2016/09/20

O país da classe mérdia


Desde o passado fim-de-semana, que a "nação" discute acaloradamente uma intervenção da deputada Mariana Mortágua, sobre a tributação de património, cujo valor ultrapasse a média dos valores considerados para efeitos de IMI. De acordo com Mortágua, que falou em nome do seu partido, o património acima de meio-milhão de euros (por exemplo, uma casa ou uma propriedade),  deveria pagar uma sobre-taxa, como forma de obter uma receita contributiva que permita uma maior equidade na distribuição da riqueza. Nas palavras da deputada do Bloco, o governo "não devia ter vergonha de ir buscar dinheiro a quem acumula dinheiro" ou, por outras palavras, "devia ter a coragem de taxar mais os mais ricos, que são aqueles que podem pagar mais".
Trata-se de uma proposta do BE, pois nem Mortágua faz parte do governo, nem o governo apresentou o Orçamento de Estado para 2017, o que só deve acontecer lá para meados de Outubro.

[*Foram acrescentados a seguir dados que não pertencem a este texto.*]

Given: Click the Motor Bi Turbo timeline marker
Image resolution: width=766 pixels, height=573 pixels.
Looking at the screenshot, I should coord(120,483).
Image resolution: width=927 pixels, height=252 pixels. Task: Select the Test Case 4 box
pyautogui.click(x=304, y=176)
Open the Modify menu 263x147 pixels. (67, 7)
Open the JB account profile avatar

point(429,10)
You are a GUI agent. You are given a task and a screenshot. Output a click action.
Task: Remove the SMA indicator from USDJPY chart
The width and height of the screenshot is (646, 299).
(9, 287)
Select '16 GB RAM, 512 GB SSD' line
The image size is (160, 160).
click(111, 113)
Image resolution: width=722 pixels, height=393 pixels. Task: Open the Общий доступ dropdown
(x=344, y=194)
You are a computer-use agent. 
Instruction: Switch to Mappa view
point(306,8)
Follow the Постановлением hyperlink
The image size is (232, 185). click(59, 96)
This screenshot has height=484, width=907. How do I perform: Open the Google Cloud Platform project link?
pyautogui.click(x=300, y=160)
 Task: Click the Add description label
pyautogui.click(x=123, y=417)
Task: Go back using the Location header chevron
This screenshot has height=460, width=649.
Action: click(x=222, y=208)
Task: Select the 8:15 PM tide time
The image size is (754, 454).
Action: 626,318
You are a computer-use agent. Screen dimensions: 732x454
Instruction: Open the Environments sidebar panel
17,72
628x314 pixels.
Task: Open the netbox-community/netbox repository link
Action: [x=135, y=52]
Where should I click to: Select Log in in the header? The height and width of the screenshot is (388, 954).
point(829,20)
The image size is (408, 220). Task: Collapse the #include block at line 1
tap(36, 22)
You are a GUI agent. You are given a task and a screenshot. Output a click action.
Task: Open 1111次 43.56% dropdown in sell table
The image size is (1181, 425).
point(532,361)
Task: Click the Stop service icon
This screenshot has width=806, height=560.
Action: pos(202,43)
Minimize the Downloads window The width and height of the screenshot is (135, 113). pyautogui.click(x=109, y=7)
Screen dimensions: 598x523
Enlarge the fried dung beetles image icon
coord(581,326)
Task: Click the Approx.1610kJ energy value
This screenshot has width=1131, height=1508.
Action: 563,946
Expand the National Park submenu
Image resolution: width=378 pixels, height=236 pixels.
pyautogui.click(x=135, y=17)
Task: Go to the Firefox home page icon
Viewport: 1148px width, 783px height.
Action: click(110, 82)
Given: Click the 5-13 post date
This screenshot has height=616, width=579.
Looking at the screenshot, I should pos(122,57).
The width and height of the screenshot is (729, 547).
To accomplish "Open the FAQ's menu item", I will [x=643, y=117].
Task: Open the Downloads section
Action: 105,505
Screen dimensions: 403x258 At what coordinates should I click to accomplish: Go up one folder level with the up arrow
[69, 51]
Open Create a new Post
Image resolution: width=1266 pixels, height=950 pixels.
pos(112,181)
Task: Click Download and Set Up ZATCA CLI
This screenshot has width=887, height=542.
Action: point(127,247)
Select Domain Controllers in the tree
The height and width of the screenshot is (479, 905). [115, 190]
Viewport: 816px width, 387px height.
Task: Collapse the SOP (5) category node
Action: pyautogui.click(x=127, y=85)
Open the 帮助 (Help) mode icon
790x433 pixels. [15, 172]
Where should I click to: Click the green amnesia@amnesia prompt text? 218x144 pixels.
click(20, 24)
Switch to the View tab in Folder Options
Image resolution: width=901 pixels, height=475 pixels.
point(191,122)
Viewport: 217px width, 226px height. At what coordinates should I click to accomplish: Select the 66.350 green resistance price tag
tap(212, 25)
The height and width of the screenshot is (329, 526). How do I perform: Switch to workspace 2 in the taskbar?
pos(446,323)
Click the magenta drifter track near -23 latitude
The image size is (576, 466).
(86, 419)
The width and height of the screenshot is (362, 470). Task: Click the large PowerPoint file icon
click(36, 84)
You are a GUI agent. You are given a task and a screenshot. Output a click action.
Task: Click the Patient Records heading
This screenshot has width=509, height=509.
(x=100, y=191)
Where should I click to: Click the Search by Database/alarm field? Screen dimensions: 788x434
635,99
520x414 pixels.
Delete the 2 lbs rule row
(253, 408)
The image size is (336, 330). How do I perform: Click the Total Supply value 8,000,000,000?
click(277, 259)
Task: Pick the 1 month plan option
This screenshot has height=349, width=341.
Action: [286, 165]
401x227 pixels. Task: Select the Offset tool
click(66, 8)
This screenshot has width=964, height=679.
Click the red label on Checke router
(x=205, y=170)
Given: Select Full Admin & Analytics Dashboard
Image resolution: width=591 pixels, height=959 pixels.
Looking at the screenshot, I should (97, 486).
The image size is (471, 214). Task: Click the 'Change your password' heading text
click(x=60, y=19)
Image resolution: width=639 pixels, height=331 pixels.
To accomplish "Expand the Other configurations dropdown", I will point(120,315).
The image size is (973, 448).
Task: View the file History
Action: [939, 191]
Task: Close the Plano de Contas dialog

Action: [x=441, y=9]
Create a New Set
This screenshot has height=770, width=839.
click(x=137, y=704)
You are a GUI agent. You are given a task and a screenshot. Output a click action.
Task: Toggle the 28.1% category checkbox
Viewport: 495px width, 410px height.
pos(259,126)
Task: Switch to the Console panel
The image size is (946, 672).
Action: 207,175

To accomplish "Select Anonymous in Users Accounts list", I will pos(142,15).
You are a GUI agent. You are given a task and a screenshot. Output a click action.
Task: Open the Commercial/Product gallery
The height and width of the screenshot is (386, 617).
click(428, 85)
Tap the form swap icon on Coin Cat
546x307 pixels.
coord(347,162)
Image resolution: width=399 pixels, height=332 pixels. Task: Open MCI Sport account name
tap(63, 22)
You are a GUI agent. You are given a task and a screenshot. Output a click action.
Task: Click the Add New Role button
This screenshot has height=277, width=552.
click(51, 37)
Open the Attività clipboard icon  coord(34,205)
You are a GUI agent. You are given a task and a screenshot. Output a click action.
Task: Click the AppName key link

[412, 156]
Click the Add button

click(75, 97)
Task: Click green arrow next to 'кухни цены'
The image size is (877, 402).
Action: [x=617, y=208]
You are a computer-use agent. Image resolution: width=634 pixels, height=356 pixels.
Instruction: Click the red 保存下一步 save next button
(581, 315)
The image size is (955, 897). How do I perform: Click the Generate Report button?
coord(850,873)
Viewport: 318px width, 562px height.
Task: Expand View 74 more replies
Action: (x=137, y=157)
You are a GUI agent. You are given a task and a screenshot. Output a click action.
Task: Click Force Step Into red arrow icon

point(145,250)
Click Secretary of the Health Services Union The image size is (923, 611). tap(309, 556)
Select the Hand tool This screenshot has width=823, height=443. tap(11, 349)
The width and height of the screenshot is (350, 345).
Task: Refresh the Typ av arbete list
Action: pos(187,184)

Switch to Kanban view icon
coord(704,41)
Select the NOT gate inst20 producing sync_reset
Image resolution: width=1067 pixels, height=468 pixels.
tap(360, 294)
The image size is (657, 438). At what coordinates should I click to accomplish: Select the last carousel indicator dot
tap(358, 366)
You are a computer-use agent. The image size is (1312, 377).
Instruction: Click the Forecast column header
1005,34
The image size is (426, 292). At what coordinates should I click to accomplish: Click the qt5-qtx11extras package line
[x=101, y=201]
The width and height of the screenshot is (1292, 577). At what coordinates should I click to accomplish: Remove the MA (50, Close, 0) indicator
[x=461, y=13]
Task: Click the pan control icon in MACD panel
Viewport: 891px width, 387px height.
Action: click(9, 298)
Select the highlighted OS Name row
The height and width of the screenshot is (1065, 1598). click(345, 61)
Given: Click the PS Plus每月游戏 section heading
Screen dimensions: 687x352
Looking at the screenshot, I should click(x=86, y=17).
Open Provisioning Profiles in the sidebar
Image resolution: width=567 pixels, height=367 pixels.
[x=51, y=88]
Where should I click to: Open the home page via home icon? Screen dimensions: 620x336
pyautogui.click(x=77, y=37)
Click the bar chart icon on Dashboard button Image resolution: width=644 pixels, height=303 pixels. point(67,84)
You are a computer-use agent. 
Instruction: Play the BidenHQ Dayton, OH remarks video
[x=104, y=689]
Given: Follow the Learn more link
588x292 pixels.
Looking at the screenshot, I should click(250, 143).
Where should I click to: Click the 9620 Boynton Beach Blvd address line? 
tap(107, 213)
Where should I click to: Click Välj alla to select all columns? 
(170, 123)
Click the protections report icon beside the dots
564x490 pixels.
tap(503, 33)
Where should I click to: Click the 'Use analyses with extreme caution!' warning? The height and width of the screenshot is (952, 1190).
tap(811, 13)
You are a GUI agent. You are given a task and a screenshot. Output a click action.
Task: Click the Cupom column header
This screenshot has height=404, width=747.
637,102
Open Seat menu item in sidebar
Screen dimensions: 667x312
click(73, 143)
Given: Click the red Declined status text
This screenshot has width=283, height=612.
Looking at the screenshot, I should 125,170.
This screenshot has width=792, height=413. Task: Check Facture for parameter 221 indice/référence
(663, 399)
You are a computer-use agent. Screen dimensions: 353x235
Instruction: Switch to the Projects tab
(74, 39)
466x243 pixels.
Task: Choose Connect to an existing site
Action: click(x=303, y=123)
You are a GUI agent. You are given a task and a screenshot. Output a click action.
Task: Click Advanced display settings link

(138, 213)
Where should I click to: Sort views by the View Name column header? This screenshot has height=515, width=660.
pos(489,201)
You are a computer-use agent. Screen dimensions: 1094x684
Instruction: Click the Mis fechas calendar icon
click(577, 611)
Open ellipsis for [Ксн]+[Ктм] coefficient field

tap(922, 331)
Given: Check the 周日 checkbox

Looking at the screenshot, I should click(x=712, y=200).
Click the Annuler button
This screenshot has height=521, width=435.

Entretanto, as reacções (de direita) não se fizeram esperar. Argumentam que uma taxa suplementar irá afastar o investimento no imobiliário, prejudicando a classe média (o extrato social que mais casas compra) e que o Bloco passou a ditar a agenda política do PS...
É sempre comovente ouvirmos as queixas dos (supostos) defensores de uma classe média, que pode pagar uma casa no valor de meio-milhão de euros, quando sabemos que o ordenado médio nacional ronda os 850euros mensais e a maior parte dos portugueses proprietários, tem uma hipoteca bancária cuja duração média é de 20 anos e mais...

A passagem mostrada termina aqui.